As for any replacement system, cash is important but not sufficient. Any new arrangement would need to find ways to convince businesses that it is worth their while to invest time and effort on apprentices, which an industry-specific body is arguably best placed to do.
“Any new system needs employer buy-in and to be really clear. What’s provided has to be relevant,” says Econopouly. “If you don’t have industry buy-in, it can’t be successful. Industries need a clear idea of what they are getting out of it.”
Ian Wybron, the researcher from the think tank Demos, which ran the CITB’s recent apprenticeship commission, says: “A levy on its own is not going to make taking on an apprentice a certain option for all employers. This adds another moving part to an already complicated system.”

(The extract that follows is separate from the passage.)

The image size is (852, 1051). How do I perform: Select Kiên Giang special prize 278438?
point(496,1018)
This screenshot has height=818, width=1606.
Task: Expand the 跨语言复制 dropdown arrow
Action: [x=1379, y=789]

OPTION 3: Making construction firms pay both
The final approach would be for the government, if it is wedded to lumping all large firms into a cross-economy levy, to keep the CITB going, perhaps with a levy covering only smaller construction firms. Of the three options mooted here, this is the one that gets shortest shrift. McMonagle says this solution would be “complicated and messy”. Frise goes further, arguing that it “would be bureaucracy gone mad”. Chris Jones, director of learning & development at BAM, says: “We would be very reluctant to pay both.”
Kier’s Brook says: “Obviously we already have an industry-wide levy collected and administered by the CITB, so a key concern is going to be duplication, both in cost terms and in creating new layers of administration or new organisations designed to deliver apprenticeship activity.”
Should the two levies run side by side, Jones would be keen to establish which should take priority and whether it would be possible to offset the costs of one against the other.
He says: “We would have to have a conversation about making sure we get something in return.”